SUPPLIED ENTRIES |
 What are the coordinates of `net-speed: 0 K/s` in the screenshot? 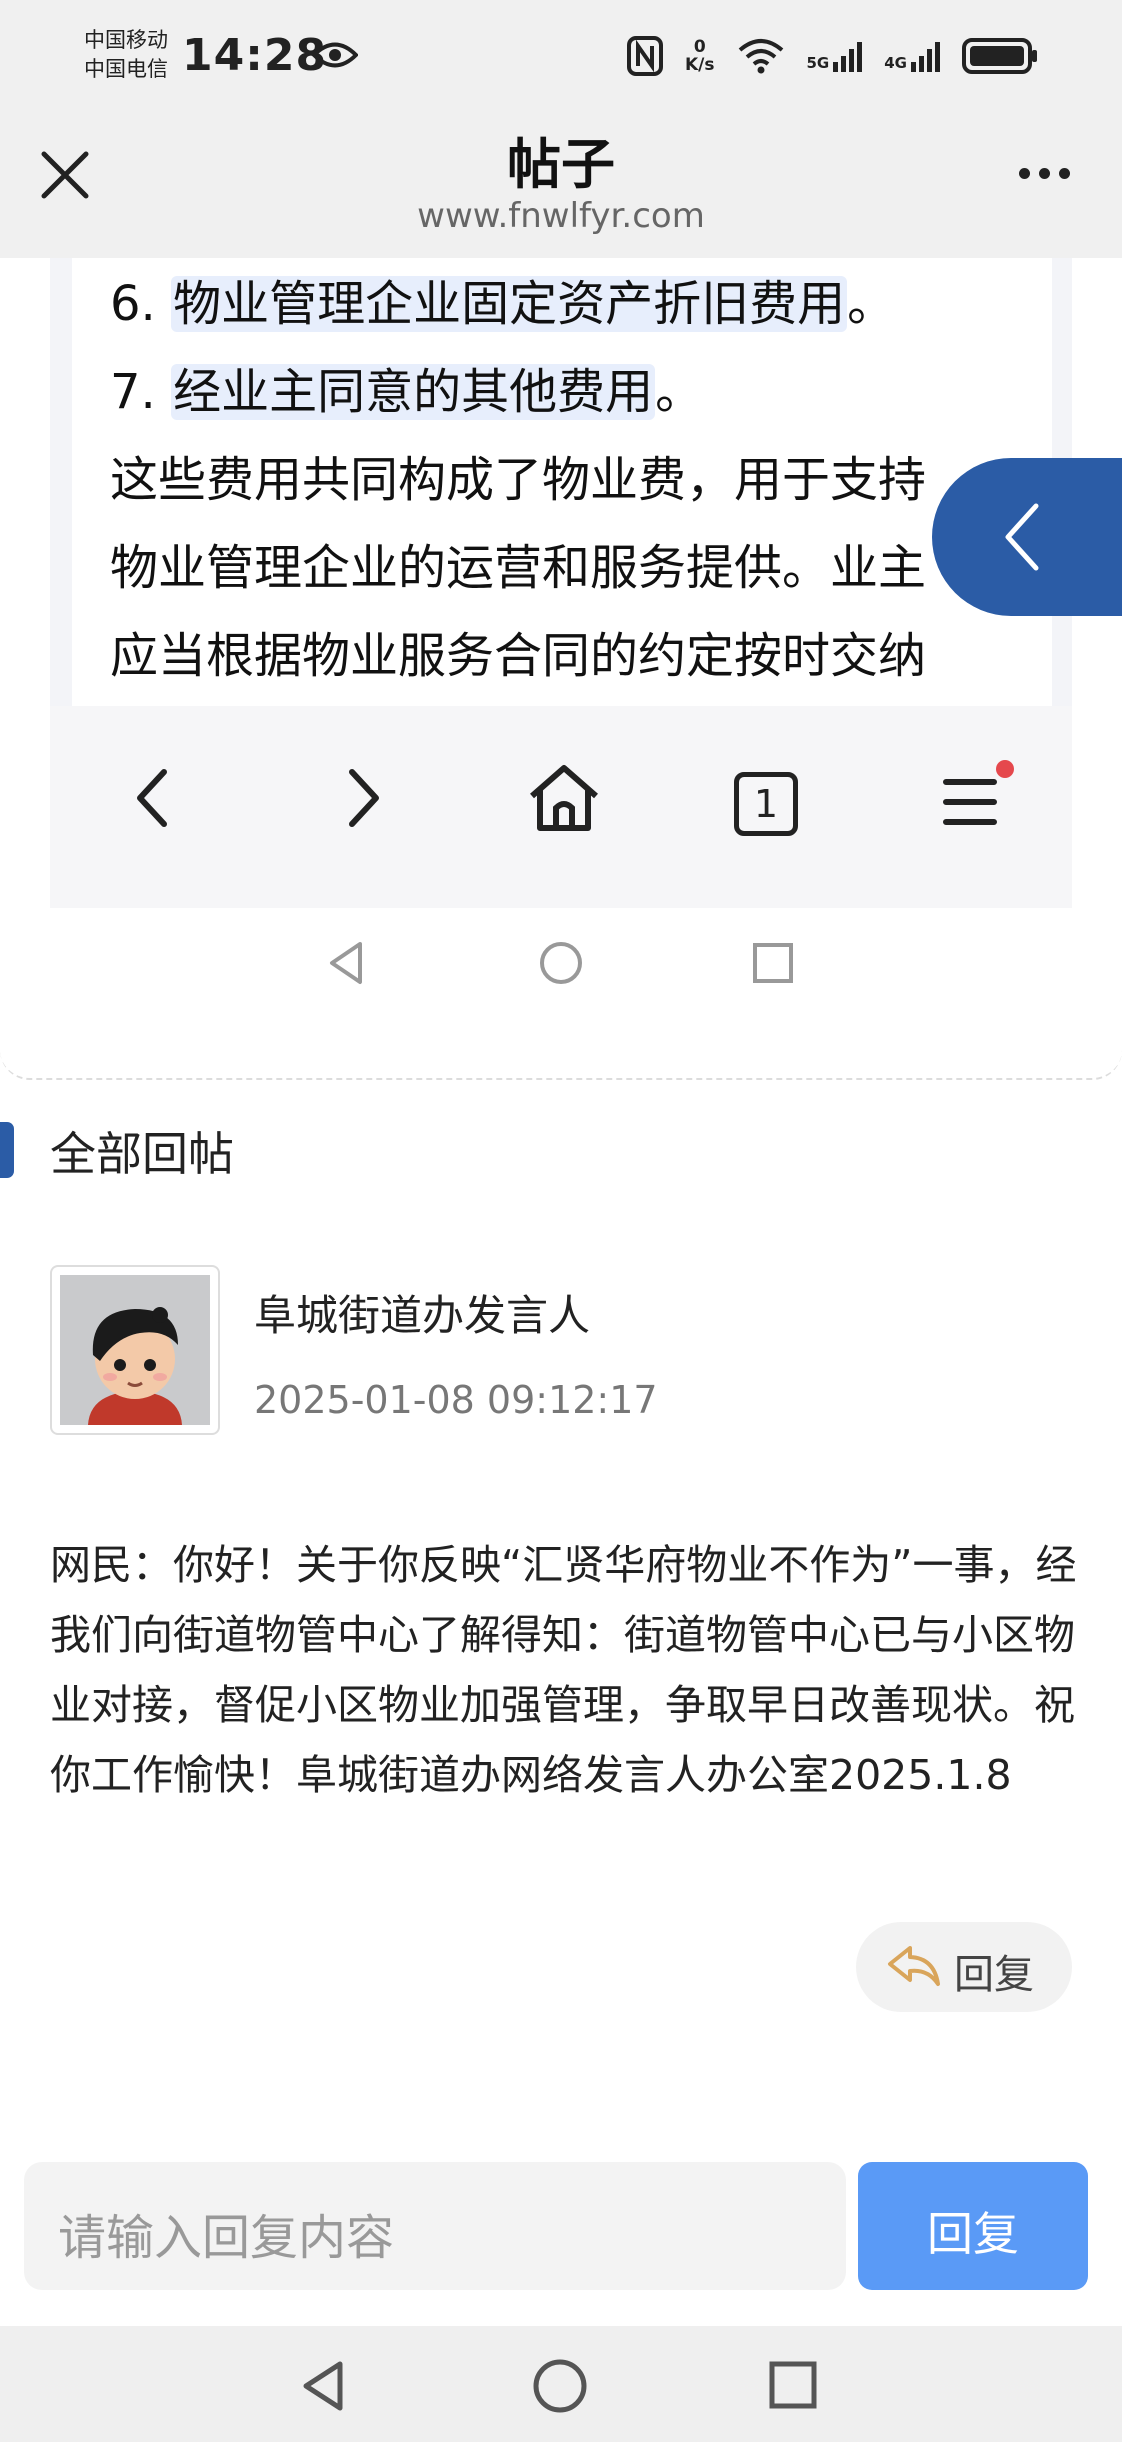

--

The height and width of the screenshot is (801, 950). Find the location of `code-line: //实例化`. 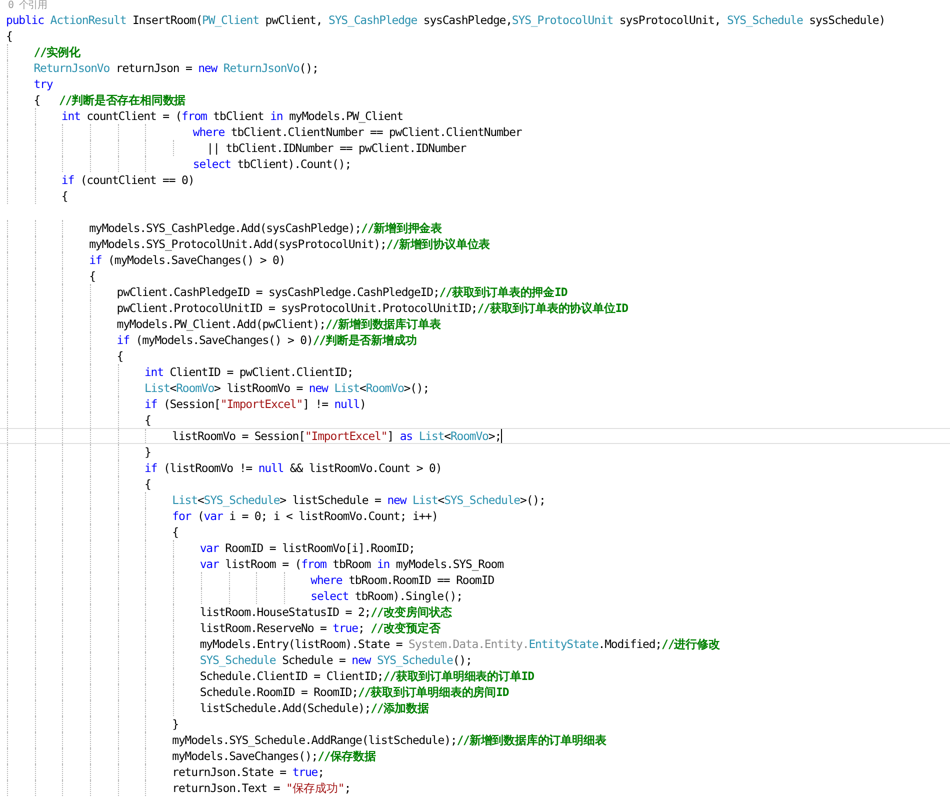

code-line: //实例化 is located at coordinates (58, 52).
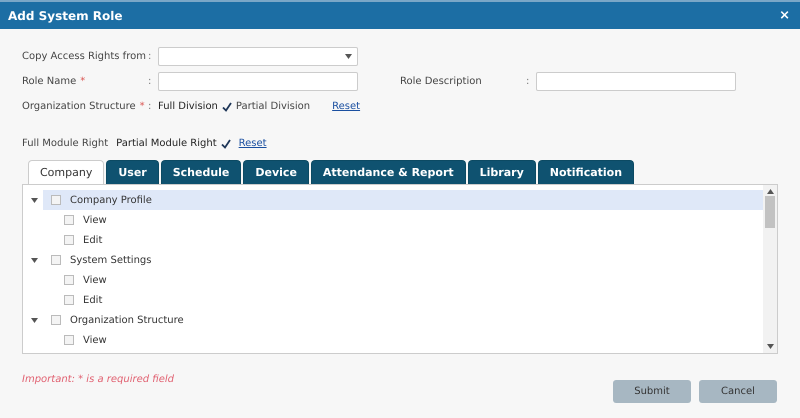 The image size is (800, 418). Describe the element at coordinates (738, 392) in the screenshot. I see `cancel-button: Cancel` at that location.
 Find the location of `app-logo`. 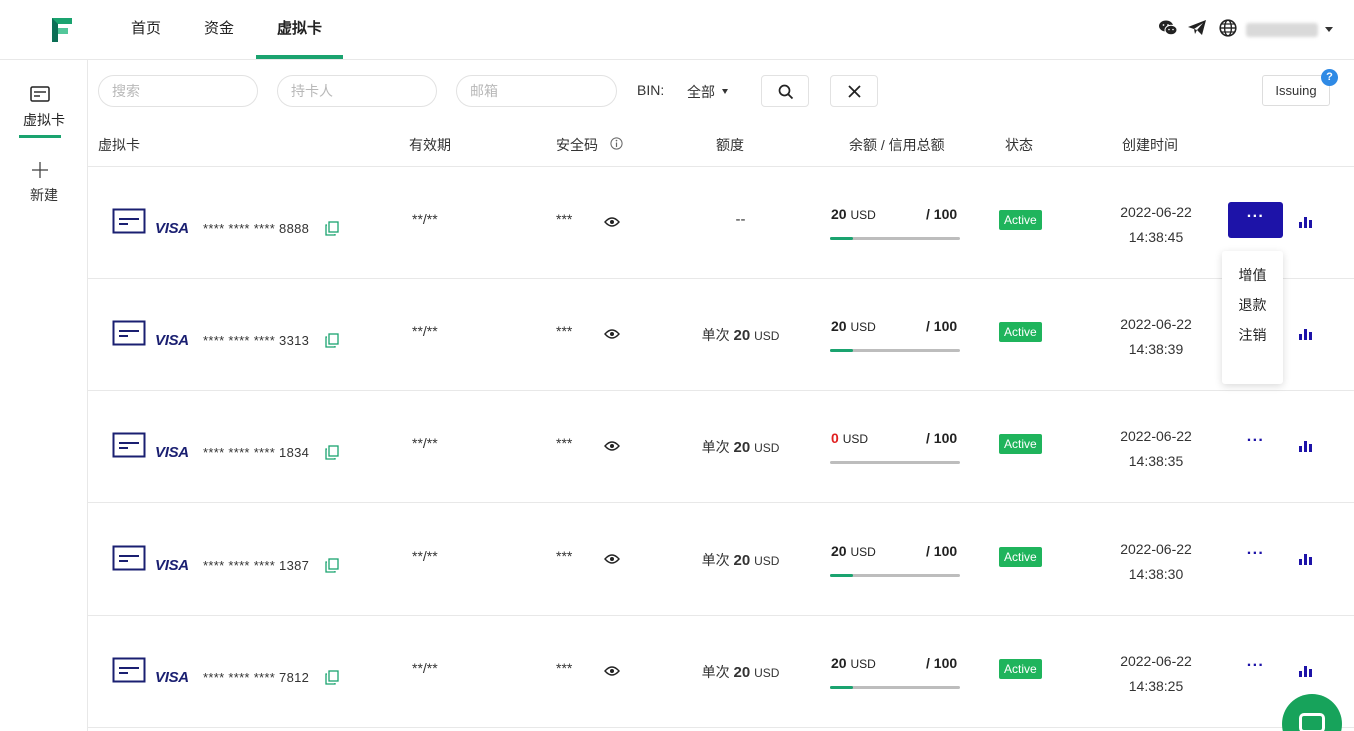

REQUIREMENT | Express the entries from the line with "The height and" up to and including the line with "code-line: //实例化 is" as a JSON list of strings, one string per line and blank lines omitted. Leave the pictures out of your answer.

ANSWER |
[
  "The height and width of the screenshot is (801, 950). Find the location of `code-line: //实例化`. ",
  "code-line: //实例化 is located at coordinates (58, 52)."
]